Das in Deutschland praktizierte duale System der Berufsausbildung hat sich in den letzten Jahren immer mehr bewährt und auch eine Vorbildfunktion in anderen Ländern erlangt. Dennoch gibt es Institutionen, die das zwar erkennen. Ihnen fehlt jedoch die Würdigung, dass nicht nur Akademiker die Elite der deutschen Wirtschaft bilden.
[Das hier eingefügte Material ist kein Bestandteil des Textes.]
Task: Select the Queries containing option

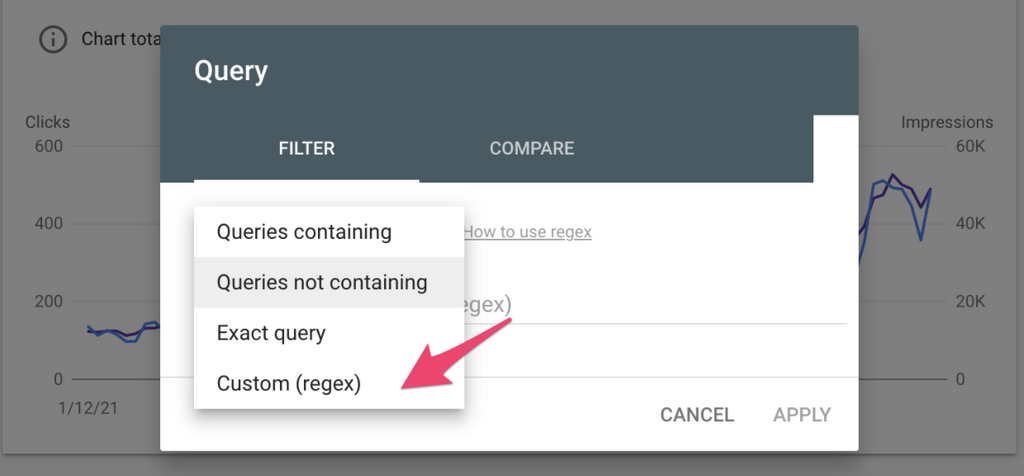Action: pos(304,232)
Der aktuelle Bildungsbericht sorgt daher einmal mehr für Kritik aus den Reihen des deutschen Handwerks.

Anlässlich des aktuellen Bildungsberichts der OECD (Organisation für wirtschaftliche Zusammenarbeit und Entwicklung) sowie den länderspezifischen Empfehlungen der EU-Kommission äußert der Zentralverband des Deutschen Handwerks (ZDH) einen gewissen Unmut über die Haltung beider Institutionen.
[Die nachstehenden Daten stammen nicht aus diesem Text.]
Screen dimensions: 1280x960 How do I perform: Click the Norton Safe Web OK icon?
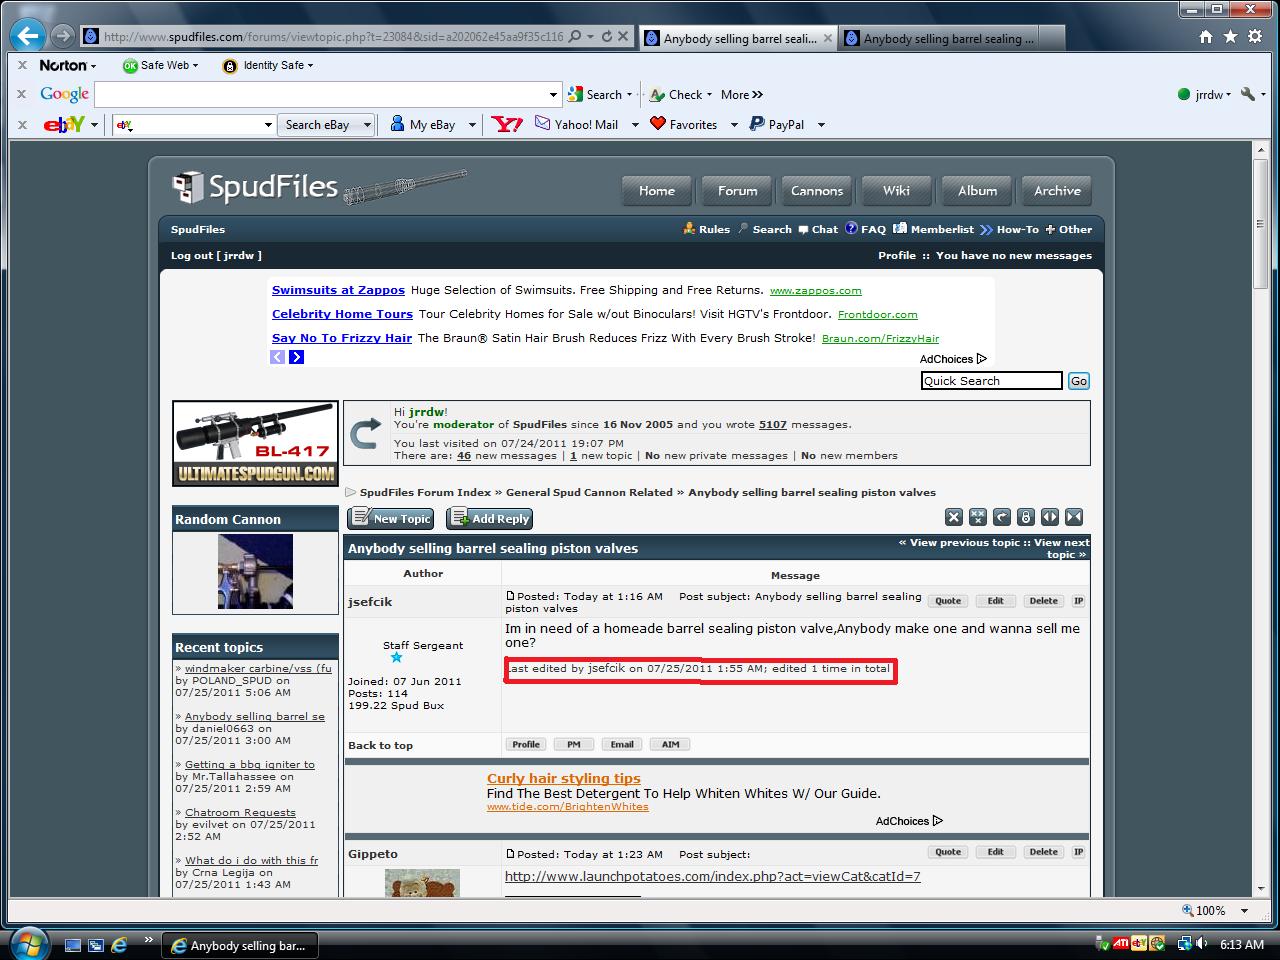pyautogui.click(x=130, y=65)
Der ZDH nimmt selbstverständlich erfreut zur Kenntnis, dass die OECD den Wert der dualen Ausbildung erkannt hat und diesen auch befürwortet. Dennoch scheint immer noch eine Art Zweiklassengesellschaft vorzuherrschen. Aus Sicht der OECD wird in Deutschland immer noch eine zu geringe Quote an Hochschulabsolventen bemängelt. Dass aber auch Meister und Techniker durchaus als hochqualifiziert gelten, wird dabei offenbar vergessen. Nicht nur ein Hochschulabschluss zeigt die ausgesprochen gute Qualifikation. Schließlich ist es auch der dualen Ausbildung zu verdanken, dass in Deutschland so viele Meister und Techniker zu verzeichnen sind.
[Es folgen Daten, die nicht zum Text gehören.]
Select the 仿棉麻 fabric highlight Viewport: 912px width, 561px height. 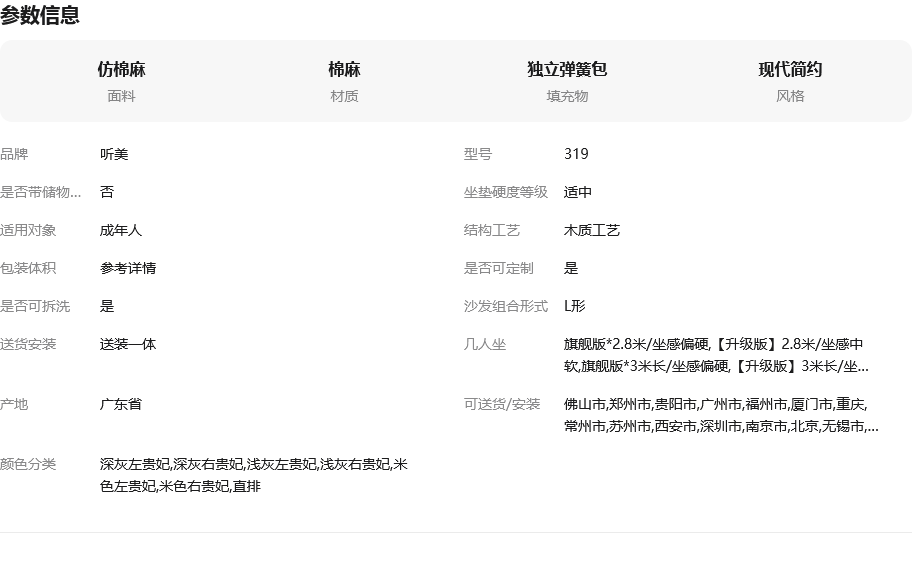[121, 69]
Neben dem doch sehr ungleichen Bewerten der Qualifikation durch die OECD, kritisiert der ZDH auch, dass die länderspezifische Empfehlung der EU-Kommission überholt sei. Immerhin wird darin festgehalten, dass der Meisterbrief eine Art Beschränkung und Marktzugangsschranke darstellt. Wenn man aber berücksichtigt, welche hohen Anforderungen an den Absolventen der Meisterprüfung gestellt werden, wird deutlich, dass die Qualifikation im Grunde die beste Zulassungsoption bietet, die man sich wünschen kann. Von einer Beschränkung o.ä. kann demnach wirklich nicht die Rede sein.

Die letzten Jahre zeigen, dass Bildung das A und O für eine gute Karriereentwicklung ist. Nicht umsonst entscheiden sich immer mehr Jugendliche für eine duale Ausbildung. Letztlich werden sie hier schon früh mit Praxis und Theorie gleichermaßen vertraut gemacht. Genau diese Kombination hilft später bei weiterbildenden Lehrgängen wie der Meisterprüfung. Am Ende ist dadurch von Beginn ein praktischer Ansatz  gewährleistet, den eine reine Hochschulausbildung so nicht unbedingt bereithalten kann.

Dass eine Hochschullaufbahn dennoch nicht ausgeschlossen ist, zeigt die Praxis. Immer häufiger nutzen junge Menschen den Meisterbrief als studienverkürzende Maßnahme. Das Handwerk kann daher nicht nachvollziehen, warum immer noch so große Unterschiede zwischen Hochschulabsolventen und Absolventen des Meisterbriefes gemacht werden. Diese Einstellung ist veraltet und sollte von solchen Institutionen wie der OECD oder EU-Kommission nicht vertreten werden.